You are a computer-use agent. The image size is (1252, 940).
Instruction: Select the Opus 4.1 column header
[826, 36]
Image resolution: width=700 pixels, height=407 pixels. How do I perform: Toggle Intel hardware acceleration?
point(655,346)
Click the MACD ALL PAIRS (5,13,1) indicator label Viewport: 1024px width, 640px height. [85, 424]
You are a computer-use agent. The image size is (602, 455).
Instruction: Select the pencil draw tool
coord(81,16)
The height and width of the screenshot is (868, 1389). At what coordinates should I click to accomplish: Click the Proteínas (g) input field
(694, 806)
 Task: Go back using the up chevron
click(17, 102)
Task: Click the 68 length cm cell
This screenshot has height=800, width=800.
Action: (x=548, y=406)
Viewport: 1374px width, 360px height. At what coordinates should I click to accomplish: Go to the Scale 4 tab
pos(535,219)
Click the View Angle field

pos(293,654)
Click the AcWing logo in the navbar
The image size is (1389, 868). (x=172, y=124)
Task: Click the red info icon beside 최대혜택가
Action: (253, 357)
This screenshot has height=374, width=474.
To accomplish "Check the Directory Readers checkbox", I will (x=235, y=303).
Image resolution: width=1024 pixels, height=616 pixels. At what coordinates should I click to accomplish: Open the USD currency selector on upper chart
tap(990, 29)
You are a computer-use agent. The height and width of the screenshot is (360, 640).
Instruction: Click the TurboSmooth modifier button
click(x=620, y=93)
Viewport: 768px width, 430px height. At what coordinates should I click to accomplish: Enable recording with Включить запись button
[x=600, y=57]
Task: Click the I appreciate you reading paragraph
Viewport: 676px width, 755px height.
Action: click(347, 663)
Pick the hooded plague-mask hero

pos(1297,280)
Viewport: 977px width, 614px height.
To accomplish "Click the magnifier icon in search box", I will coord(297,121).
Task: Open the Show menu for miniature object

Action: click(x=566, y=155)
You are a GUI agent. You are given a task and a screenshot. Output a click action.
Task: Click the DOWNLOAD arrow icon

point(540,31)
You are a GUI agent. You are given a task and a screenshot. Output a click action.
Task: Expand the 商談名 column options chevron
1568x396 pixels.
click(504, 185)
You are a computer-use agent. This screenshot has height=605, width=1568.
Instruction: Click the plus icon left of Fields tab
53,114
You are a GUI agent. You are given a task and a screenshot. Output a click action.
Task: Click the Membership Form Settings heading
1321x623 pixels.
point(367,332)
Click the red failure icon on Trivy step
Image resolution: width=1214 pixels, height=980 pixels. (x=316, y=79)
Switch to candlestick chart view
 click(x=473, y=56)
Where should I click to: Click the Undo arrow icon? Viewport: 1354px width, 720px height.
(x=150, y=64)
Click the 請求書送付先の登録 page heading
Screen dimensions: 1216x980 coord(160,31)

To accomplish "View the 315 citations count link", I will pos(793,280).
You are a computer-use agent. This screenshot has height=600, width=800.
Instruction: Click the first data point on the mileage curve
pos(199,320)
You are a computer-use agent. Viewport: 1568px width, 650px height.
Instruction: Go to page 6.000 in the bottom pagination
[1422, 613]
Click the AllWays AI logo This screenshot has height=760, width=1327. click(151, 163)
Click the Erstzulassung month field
+ + + + +
■ What is required
The answer should repeat every line of the listing exactly.

■ Result
You are a computer-use agent. The image size is (1252, 940).
Instruction: Select the Opus 4.1 column header
[826, 36]
Image resolution: width=700 pixels, height=407 pixels. How do I perform: Toggle Intel hardware acceleration?
point(655,346)
Click the MACD ALL PAIRS (5,13,1) indicator label Viewport: 1024px width, 640px height. [85, 424]
You are a computer-use agent. The image size is (602, 455).
Instruction: Select the pencil draw tool
coord(81,16)
The height and width of the screenshot is (868, 1389). At what coordinates should I click to accomplish: Click the Proteínas (g) input field
(694, 806)
 Task: Go back using the up chevron
click(17, 102)
Task: Click the 68 length cm cell
This screenshot has height=800, width=800.
Action: (x=548, y=406)
Viewport: 1374px width, 360px height. At what coordinates should I click to accomplish: Go to the Scale 4 tab
pos(535,219)
Click the View Angle field

pos(293,654)
Click the AcWing logo in the navbar
The image size is (1389, 868). (x=172, y=124)
Task: Click the red info icon beside 최대혜택가
Action: (253, 357)
This screenshot has height=374, width=474.
To accomplish "Check the Directory Readers checkbox", I will (x=235, y=303).
Image resolution: width=1024 pixels, height=616 pixels. At what coordinates should I click to accomplish: Open the USD currency selector on upper chart
tap(990, 29)
You are a computer-use agent. The height and width of the screenshot is (360, 640).
Instruction: Click the TurboSmooth modifier button
click(x=620, y=93)
Viewport: 768px width, 430px height. At what coordinates should I click to accomplish: Enable recording with Включить запись button
[x=600, y=57]
Task: Click the I appreciate you reading paragraph
Viewport: 676px width, 755px height.
Action: click(347, 663)
Pick the hooded plague-mask hero

pos(1297,280)
Viewport: 977px width, 614px height.
To accomplish "Click the magnifier icon in search box", I will coord(297,121).
Task: Open the Show menu for miniature object

Action: click(x=566, y=155)
You are a GUI agent. You are given a task and a screenshot. Output a click action.
Task: Click the DOWNLOAD arrow icon

point(540,31)
You are a GUI agent. You are given a task and a screenshot. Output a click action.
Task: Expand the 商談名 column options chevron
1568x396 pixels.
click(504, 185)
You are a computer-use agent. This screenshot has height=605, width=1568.
Instruction: Click the plus icon left of Fields tab
53,114
You are a GUI agent. You are given a task and a screenshot. Output a click action.
Task: Click the Membership Form Settings heading
1321x623 pixels.
point(367,332)
Click the red failure icon on Trivy step
Image resolution: width=1214 pixels, height=980 pixels. (x=316, y=79)
Switch to candlestick chart view
 click(x=473, y=56)
Where should I click to: Click the Undo arrow icon? Viewport: 1354px width, 720px height.
(x=150, y=64)
Click the 請求書送付先の登録 page heading
Screen dimensions: 1216x980 coord(160,31)

To accomplish "View the 315 citations count link", I will pos(793,280).
You are a computer-use agent. This screenshot has height=600, width=800.
Instruction: Click the first data point on the mileage curve
pos(199,320)
You are a computer-use agent. Viewport: 1568px width, 650px height.
Instruction: Go to page 6.000 in the bottom pagination
[1422, 613]
Click the AllWays AI logo This screenshot has height=760, width=1327. click(151, 163)
Click the Erstzulassung month field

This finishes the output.